(Quoted passage):
- - -
As our state tries to deal with the human health issues caused by high levels of lead in the Flint and other communities drinking water, veterinarians must become conscience about the effect this poison has on pets since they were also exposed.
This months newsletter from Michigan State University College of Veterinary Medicine lists the signs of lead poisoning in pets. Though the article describes diagnostic procedures veterinarians should perform if they suspect a pet has been exposed, I believe some pet owners would be interested to know.
Attached you will find the article. Again, this information was provided by MSU. If there are any questions please don’t hesitate to respond to this blog.
From the other side of the exam table,
Gloria Williams DVM
” Lead toxicosis in animals has been tied historically to the use of lad in gasoline and paint, lead batteries and other sources of environmental contaminants such as certain mining, smelting or recycling operation practices. Animals most often are exposed to lead through eating,drinking, or licking lead objects or objects containing lead such as lead fishing weights, lead shot, lead toy, and lead batteries. In Michigan, the typical lead toxicity case is cattle that have licked lead-batteries. More recently, concerns have arisen related to pets potentially exposed to lead through the drinking water in Flint.”
- - -
(What to work on):
• A. In the post on lead exposure in pets, what is the typical lead toxicity case in Michigan?
• B. Pick up the post on lead exposure in pets after its last sentence and continue it.
- - -
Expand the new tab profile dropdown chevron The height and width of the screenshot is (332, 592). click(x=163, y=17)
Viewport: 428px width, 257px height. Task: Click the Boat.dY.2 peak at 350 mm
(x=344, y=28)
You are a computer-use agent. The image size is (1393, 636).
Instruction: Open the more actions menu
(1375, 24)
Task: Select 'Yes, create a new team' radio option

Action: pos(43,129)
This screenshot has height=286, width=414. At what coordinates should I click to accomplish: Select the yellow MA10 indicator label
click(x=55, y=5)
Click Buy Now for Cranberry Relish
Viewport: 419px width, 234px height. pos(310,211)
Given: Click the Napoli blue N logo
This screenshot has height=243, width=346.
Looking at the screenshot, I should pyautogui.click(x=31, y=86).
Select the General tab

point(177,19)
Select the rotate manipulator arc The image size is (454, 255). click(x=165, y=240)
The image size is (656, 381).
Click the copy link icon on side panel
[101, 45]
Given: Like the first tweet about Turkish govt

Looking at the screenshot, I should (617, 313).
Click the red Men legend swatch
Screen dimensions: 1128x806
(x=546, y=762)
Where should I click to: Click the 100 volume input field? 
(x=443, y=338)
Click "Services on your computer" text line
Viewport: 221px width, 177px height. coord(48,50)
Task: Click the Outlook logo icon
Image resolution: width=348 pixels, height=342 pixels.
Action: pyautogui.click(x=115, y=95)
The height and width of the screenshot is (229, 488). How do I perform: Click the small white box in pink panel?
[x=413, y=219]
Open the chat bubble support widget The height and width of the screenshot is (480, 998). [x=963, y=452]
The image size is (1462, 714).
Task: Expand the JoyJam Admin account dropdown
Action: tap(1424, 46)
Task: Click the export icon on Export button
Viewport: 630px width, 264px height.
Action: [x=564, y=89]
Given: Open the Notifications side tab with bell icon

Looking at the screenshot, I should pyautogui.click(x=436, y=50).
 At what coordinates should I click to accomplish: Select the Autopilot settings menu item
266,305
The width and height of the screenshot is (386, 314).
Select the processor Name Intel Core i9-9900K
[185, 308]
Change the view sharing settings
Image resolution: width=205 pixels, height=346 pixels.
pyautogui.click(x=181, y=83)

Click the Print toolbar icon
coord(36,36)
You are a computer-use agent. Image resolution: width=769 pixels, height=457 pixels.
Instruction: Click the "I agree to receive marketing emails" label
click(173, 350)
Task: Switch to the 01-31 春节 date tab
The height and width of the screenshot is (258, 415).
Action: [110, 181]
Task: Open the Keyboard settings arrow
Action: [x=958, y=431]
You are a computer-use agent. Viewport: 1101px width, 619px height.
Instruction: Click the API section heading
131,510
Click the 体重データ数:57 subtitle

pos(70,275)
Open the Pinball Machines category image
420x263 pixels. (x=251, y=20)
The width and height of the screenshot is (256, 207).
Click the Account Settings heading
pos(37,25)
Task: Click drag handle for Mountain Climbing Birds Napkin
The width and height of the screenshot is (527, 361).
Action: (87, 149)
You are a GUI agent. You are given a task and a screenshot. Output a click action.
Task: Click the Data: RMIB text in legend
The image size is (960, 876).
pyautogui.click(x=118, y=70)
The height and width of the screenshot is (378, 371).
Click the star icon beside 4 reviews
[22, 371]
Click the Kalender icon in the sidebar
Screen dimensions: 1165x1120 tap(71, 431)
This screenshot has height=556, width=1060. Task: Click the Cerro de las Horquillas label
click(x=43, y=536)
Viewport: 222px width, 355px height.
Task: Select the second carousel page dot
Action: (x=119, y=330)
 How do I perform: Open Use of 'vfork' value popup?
- - -
(Task-by-task results):
• A. Cattle that have licked lead batteries.

• B.
“Signs can vary by species, age, diet, physiological status (pregnancy, lactation) and duration and amount of exposure. Signs are typically associated with gastrointestinal (GI) and neurologic system and most commonly include:
Dogs- Vomiting, anorexia, diarrhea, abdominal pain, anxiety, hysterical barking, blindness, convulsions and or aggression. Weight loss may be seen in chronic cases.
Cats – Anorexia, vomiting and or seizures
Diagnostics: Complete details on specimens required, collection protocol, shipping requirements and any necessary additional information, please visit MSU website. ( Blood tests are required)
Provide supportive care, prevent further lead exposure, use chelating agents such as CaEDTA, Succimer, and/or D-Penicillamine.”
(Treatment consist of hospitalization for pets for supportive care as mentioned above.)